The movie – which tells the story of a teenaged boy whose family is vacationing in Ocean City, Md., in the mid ’80s – is designed to have the look and feel of ’80s films like “The Karate Kid.” It culminates in a ping pong match between the boy (Marcello Conte) and McCaughtry’s character. But McCaughtry didn’t go back and watch those old movies.

“He (Tully) didn’t want us watching ‘The Karate Kid’ … He didn’t want us to copy anyone. He wanted us to play it as real as possible. Honestly, there wasn’t much preparation for our characters. For myself, it was just what I thought was right at the time.”

Being the bully wasn’t easy. McCaughtry said a scene where he pours a gallon of milk on Conte’s character was particularly hard to shoot.

“I had to push my morals away, push that I-don’t-want-to-do-this feeling away and snap into character.”

But their animosity on screen didn’t carry over behind the scenes. McCaughtry said he and Conte became good friends during filming.
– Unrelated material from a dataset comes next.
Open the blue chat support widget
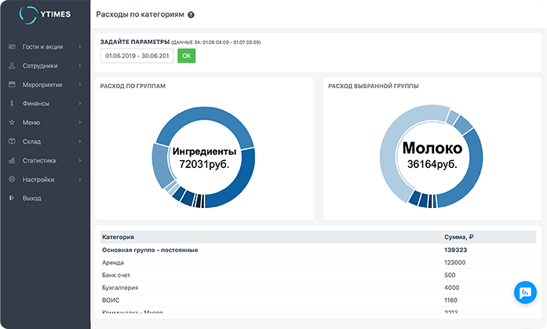The image size is (547, 329). click(x=523, y=292)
And he wasn’t starstruck by some of his famous costars, in part because he doesn’t really remember actors names and roles, so he didn’t realize everything some of them had done. It wasn’t until McCaughtry was rewatching “The Mummy” one night after filming that he realized Hannah, who plays Conte’s father, was one of its stars.

McCaughtry, who turns 20 later this month, was in Utah when “Ping Pong Summer” premiered at the Sundance Film Festival, and he was in Cleveland in March when it played during the Cleveland International Film Festival. The experience of making the film and seeing the response to it has increased his interest in pursuing an acting career.
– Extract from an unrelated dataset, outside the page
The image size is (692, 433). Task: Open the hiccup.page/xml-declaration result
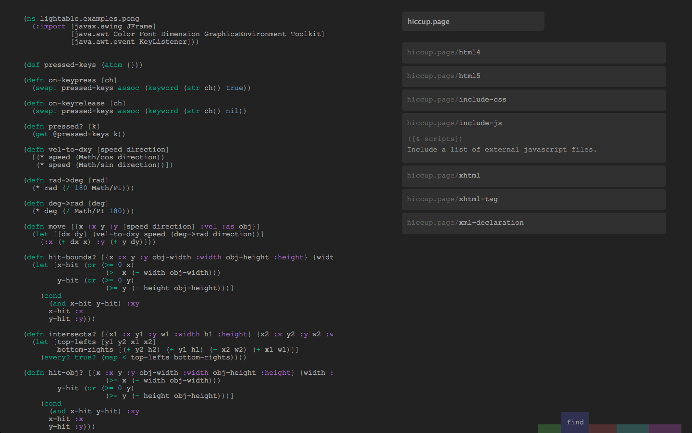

“Honestly, until ninth grade, I had no intention of being an actor at all,” he said. “It was not one of my goals. But I had a natural ability and thought I wanted to pursue it. Then I did the film. I already wanted to be an actor at that point, but it solidified it for me, seeing how it turned out and the amazing compliments I’ve gotten.”

He still lives in Maryland, but he has a West Coast agent and has been auditioning on tape for different roles. McCaughtry is considering relocating to New York, Los Angeles, Texas or another area with a vibrant film production market, but he doesn’t want to make a rash decision.

“I’m in no rush to leave,” he said. “Nothing is forcing me to go … I’m not really sure where I want to go at this point. There are so many places to choose from. I want to take my time, see what happens and let it all fold out in front of me. Then I’ll figure it out.”